Model an interacton between a categorical IV and a continous moderator (created through a CFA) in a SEM model using the lavaan package in R

categorical dataconfirmatory-factorinteractionlavaanstructural-equation-modeling

How can one go about modelling the interaction between a categorical independent variable and a continous moderator (created through a CFA) in a SEM model using the lavaan package in R?

In particular, in my real dataset I am essentially interested in re-creating a two-way ANOVA in SEM, and also want to include a moderating variable to test with each factor variable.

Example data and problem:

### load packages: ###
library(dplyr)
library(lavaan)
library(car)
library(psychTools)

### Create some data: ###

# Dependent variable: Taken example data from psychTools
DV1 <- bfi$A1 # item 1 
DV2 <- bfi$A2 # item 2
DV3 <- bfi$A3 # item 3

# Moderating variable: Taken example data from psychTools
MOD1 <- bfi$C1 # item 1
MOD2 <- bfi$C2 # item 2
MOD3 <- bfi$C3 # item 3

# Create example factor variables
x1 <- c("A","B")
x2 <- c("C","D")
set.seed(1)
FAC1 <- as.factor(sample(x1, 200, replace = TRUE)) # Factor 1, with two levels "A" and "B"
FAC2 <- as.factor(sample(x2, 200, replace = TRUE)) # Factor 2, with two levels "C" and "D"
FAC12 <- interaction(FAC1,FAC2) # Factor 12, interaction of FAC1 and FAC2, with four levels "A.C" "B.C" "A.D" "B.D"

# Combine to data frame
StudyData <- data.frame(DV1,DV2,DV3, 
                        MOD1,MOD2,MOD3,
                        FAC1, FAC2, FAC12)

### Make all categorical variables numeric for use in SEM (orthogonal contrast coded as in ANOVA): ###

StudyData$FAC1 <- recode(StudyData$FAC1, "c('A')='-1';
                                          c('B')='1'")
StudyData$FAC1 <- as.numeric(levels(StudyData$FAC1))[StudyData$FAC1]

StudyData$FAC2 <- recode(StudyData$FAC2, "c('C')='-1';
                                          c('D')='1'")
StudyData$FAC2 <- as.numeric(levels(StudyData$FAC2))[StudyData$FAC2]
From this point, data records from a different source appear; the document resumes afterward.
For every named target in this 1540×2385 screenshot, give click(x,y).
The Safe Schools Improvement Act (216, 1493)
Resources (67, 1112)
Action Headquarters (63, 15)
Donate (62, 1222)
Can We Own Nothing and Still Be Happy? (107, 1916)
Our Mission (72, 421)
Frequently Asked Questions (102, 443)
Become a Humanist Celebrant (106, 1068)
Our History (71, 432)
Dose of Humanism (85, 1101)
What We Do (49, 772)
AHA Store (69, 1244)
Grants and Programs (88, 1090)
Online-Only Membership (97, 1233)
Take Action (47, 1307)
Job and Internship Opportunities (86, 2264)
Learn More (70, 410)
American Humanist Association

StudyData$FAC12 <- recode(StudyData$FAC12, "c('A.D','B.C')='-1';
                                          c('A.C','B.D')='1'")
StudyData$FAC12 <- as.numeric(levels(StudyData$FAC12))[StudyData$FAC12]

### SEM Model One: ###
Model.one <- '
# cfa
DV =~ DV1 + DV2 + DV3
MOD =~ MOD1 + MOD2 + MOD3
# regressions
DV ~ FAC1 + FAC2 + FAC12
'

Modelone <- sem(Model.one, StudyData, estimator="MLM", effect.coding=TRUE, meanstructure=TRUE) 
summary(Modelone)
fitMeasures(Modelone, c("chisq","cfi","rmsea","srmr","nfi","gfi"))

### SEM Model Two: ###
Model.two <- '
# cfa
DV =~ DV1 + DV2 + DV3
MOD =~ MOD1 + MOD2 + MOD3
# regressions
DV ~ FAC1 + FAC1:MOD + FAC2 + FAC12
'

Modeltwo <- sem(Model.two, StudyData, estimator="MLM", effect.coding=TRUE, meanstructure=TRUE) 
summary(Modeltwo)
fitMeasures(Modeltwo, c("chisq","cfi","rmsea","srmr","nfi","gfi"))

### EDIT ###

### SEM Model Three: ###
Model.three <- '
# cfa
DV =~ DV1 + DV2 + DV3
MOD =~ MOD1 + MOD2 + MOD3
# regressions
DV ~ FAC2 + MOD
'

Modelthree <- sem(Model.three, StudyData, estimator="MLM", effect.coding=TRUE, meanstructure=TRUE, group="FAC1") 
summary(Modelthree)
fitMeasures(Modelthree, c("chisq","cfi","rmsea","srmr","nfi","gfi"))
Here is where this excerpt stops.